Here’s a remarkable snapshot of the beginnings of the Aids crisis as caught on film – or rather videotape – by those suffering from the disease as they fought to raise public and political awareness of their plight. Director David France, who has been chronicling the issue for decades as a journalist, has transformed a wealth of raw footage shot at protest rallies, town meetings and elsewhere, into a narrative that details the birth of the political movement ACT UP. Interspersed with talking-head interviews with survivors, the film deftly uses difficult and upsetting footage to give a sense of the extent to which the US government and the drug companies had to be shamed into taking the sort of action that has allowed some of the prominent figures seen in the archival footage to appear in the finished film.

Marius (12A)

Directed by: Daniel Auteuil

Starring: Raphaël Personnaz, Daniel Auteuil, Victoire Bélézy, Jean-Pierre Darroussin

Rating: * * *

In his second directorial outing, veteran French star Daniel Auteuil once again plunders the work of playwright, novelist and filmmaker Marcel Pagnol, following up the stately nature of The Well-Digger’s Daughter with a chocolate box rendition of the first in Pagnol’s Marseille trilogy. Previously adapted by Pagnol and Alexander Korda in 1931, Marius tells the story of a would-be sailor (Raphaël Personnaz) who is secretly in love with the daughter of his current boss Ceasar (Auteuil). Ceasar owns a Marseille bar overlooking the port from which Marius dreams of one day shipping off.

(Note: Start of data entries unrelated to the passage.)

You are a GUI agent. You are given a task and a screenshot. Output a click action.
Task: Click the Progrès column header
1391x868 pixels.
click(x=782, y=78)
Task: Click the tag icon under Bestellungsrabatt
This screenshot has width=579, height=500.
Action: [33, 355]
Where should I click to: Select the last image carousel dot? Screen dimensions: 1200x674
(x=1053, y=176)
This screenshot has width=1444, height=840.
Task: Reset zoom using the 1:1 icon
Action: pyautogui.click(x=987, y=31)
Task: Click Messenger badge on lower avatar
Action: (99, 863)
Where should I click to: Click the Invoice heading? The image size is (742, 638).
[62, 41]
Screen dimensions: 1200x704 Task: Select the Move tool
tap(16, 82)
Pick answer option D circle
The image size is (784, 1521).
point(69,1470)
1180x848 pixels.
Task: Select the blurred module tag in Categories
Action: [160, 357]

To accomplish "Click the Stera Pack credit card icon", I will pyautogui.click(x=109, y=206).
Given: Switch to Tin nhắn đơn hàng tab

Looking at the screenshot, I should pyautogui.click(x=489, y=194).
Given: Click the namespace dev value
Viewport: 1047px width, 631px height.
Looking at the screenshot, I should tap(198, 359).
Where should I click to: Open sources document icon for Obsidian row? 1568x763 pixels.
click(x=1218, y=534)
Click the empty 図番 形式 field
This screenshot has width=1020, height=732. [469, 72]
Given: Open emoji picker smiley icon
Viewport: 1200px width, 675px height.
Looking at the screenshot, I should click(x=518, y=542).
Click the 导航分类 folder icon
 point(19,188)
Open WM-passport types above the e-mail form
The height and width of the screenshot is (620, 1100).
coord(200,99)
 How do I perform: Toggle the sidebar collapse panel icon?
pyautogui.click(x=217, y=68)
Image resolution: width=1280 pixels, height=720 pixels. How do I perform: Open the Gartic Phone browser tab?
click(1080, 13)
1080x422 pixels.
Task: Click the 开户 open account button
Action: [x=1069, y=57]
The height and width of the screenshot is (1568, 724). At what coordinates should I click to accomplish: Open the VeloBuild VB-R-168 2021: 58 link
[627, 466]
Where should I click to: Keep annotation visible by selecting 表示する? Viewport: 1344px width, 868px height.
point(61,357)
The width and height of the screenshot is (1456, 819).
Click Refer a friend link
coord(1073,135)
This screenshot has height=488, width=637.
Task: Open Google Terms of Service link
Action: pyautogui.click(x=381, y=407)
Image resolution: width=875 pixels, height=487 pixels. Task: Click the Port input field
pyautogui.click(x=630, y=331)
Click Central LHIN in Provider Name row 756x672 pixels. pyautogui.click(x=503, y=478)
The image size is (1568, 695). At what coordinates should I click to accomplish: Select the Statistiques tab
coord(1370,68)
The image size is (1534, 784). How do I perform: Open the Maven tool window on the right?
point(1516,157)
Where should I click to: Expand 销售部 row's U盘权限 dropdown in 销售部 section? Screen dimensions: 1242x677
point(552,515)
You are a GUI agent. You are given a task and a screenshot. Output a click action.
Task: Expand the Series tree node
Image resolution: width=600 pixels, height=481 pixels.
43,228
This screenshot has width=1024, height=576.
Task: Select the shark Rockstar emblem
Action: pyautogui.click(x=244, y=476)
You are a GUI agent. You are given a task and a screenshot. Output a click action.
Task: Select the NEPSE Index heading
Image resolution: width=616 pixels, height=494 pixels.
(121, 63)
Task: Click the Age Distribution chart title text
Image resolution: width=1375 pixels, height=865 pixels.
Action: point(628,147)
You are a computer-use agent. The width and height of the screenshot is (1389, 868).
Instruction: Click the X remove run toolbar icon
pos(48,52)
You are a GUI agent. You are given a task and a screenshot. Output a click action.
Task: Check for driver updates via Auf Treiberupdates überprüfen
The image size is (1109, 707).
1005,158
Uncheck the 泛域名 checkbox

But when Ceaser’s daughter, Fanny (Bélézy), catches the eye of widowed factory owner Panisse (Jean-Pierre Darroussin), the jealousy it inspires in Marius forces him to confront his true feelings for her. What follows is a cutesy game of will they/won’t they in which the conventions of the period setting result in stranger behavior than you might expect. Auteuil uses the heightened, old-fashioned staging to his advantage here, although frustratingly, not to comment on the characters’ actions. Instead he seems determined to embrace the theatrical nature of the performances it inspires for the hell of it – an effect that can be both playful and irritating.

Capital (15)

Directed by: Costa-Gavras

Starring: Gad Elmaleh, Gabriel Byrne, Natacha Régnier, Célline Sallette

Rating: * *

The French-based Greek filmmaker Costa-Gavras earned a place in cinema history with his verité-style political assassination thriller Z in 1969 (a film that inspired William Friedkin to adopt a similar approach for The French Connection two years later). Capital unfortunately, is no Z but a rather clunky financial thriller full of convoluted twists and turns. Gad Elmaleh takes the lead as a young executive appointed temporary head of a French bank when its CEO collapses on the golf course. Though the bank’s board members view his appointment as a temporary measure, wrongly believing he will be compliant to their whims, he has other plans. Determined to change the way business is done, he forms an allegiance with a shady, Miami-based hedge fund manager played by a one-note Gabriel Byrne but soon finds himself battling to save his soul. The script is terrible, full of pseudo-Wall Street mantras (“Money is the master, not the tool”) and the sort of overt symbolism that makes Oliver Stone look subtle.